◆ **SHORT TASK A**
Reproduce verbatim the part of the entries that begins with the line containing "The width and" and runs through the final line of the entries, including both of those lines. Omit the pictures from your reproduction.
◆ **SHORT TASK B**
Continue the Yuchai earnings call transcript from the point where it stops.

---------- ARTICLE ----------

When do you see Yuchai's net return surpassing 5% of sales from 2.6% in the first half? Can you talk about initiatives to accomplish this objective?

Weng Ming Hoh, President

There's a lot of factors that will determine the return on sales, Don. There are too many to try to pin down. So for now, we are not prepared to announce a target date for the return on sales. As I said earlier, we do not provide any guidance.

Wei Shen, Analyst

The first question is about the ASP increase. You mentioned that you may consider raising ASP for data center engines this year in the second half. Any color on this?

Weng Ming Hoh, President

I think we have not really increased the average selling price for data centers much this year. We really produce the engines and sell the engines to our OEM customers. The OEM customer, in turn, will determine the actual price of the final product, which is the genset that we sell to the end customer. Yes, our engine price has gone up slightly, but it has gone up slightly.

Wei Shen, Analyst

Could you specify if that was for the first half or the second half?

Weng Ming Hoh, President

For the first half. We do not provide guidance again.

Wei Shen, Analyst

You mentioned you would like to expand from engine making to generator making. So you will expand the business. Could you give us some color on this? How will this translate into revenue growth and profit per unit growth?

Weng Ming Hoh, President

Our core business is really just to sell engines. We will only do gensets if customers want us to do it. The reason is that we do not want to compete with our customers, the real customers, which are the OEMs. By building gensets, we would actually be competing with customers. Unless end users have a specific need for it, we rather not do that and let our customers handle it. So we do not expect to see big revenue gains from this.

---------- DATA FOR THIS EXERCISE ----------

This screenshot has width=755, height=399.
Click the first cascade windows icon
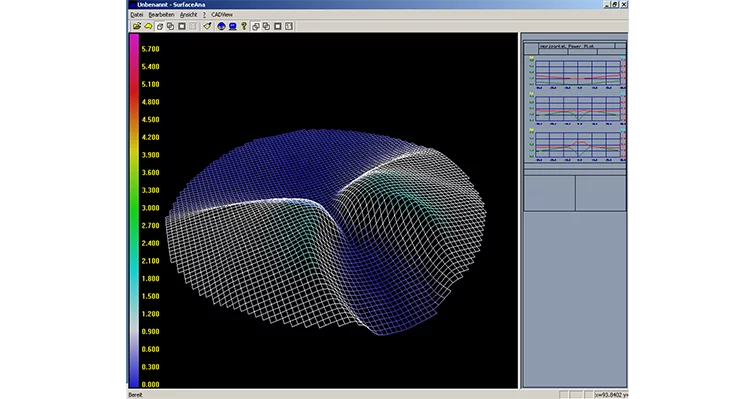(x=160, y=26)
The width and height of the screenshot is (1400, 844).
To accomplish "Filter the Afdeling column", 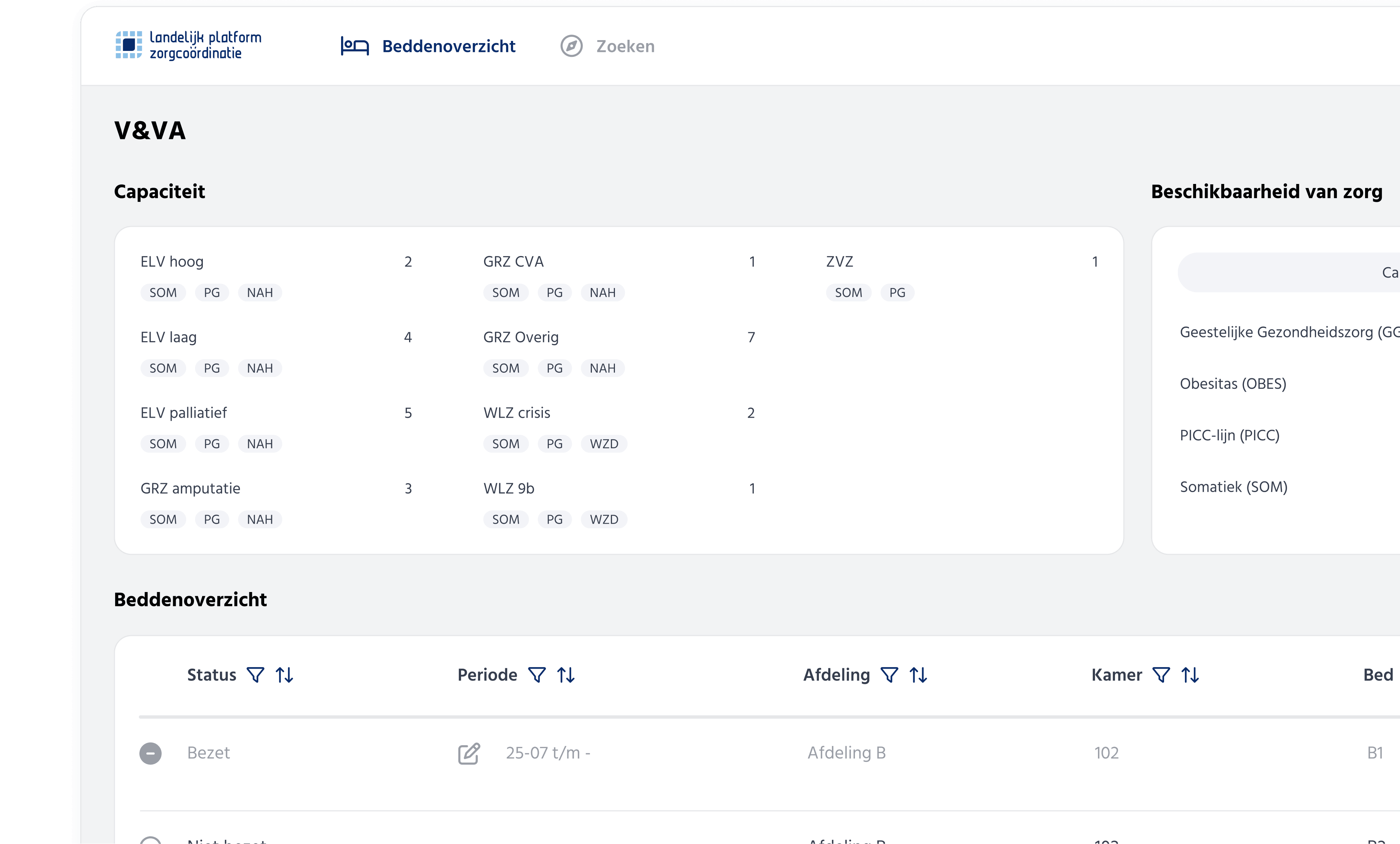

----------

◆ **RESPONSE A**
The width and height of the screenshot is (1400, 844).
To accomplish "Filter the Afdeling column", 

◆ **RESPONSE B**
Hing Shi, Analyst

I'm Hing Shi from CICC. My first question is about the on-highway engines. I see from this year that it has a strong market share in both truck and bus engines. What is the reason the company has such strong market share in on-highway engines? Additionally, we see the rapid growth of new energy adoption in China's commercial vehicle sector. How is the company seeing this phenomenon, and could this negatively impact the company's engine business?

Kelvin Lai, General Manager of Operations

Regarding our truck engine sales, we have seen significant improvements this year, mainly due to acquiring new customers from Tier 1 and Tier 2 OEMs who have started using the Yuchai engine for heavy-duty and medium-duty applications. Additionally, our introduction of a new gas engine, which is highly adaptable for the trailer market in the Chinese domestic market, is also a significant factor. Export markets also contributed significantly to our growth in the first half of 2025. Similar trends are reflected in the bus segment; the export market has been a major driver of our growth here as well.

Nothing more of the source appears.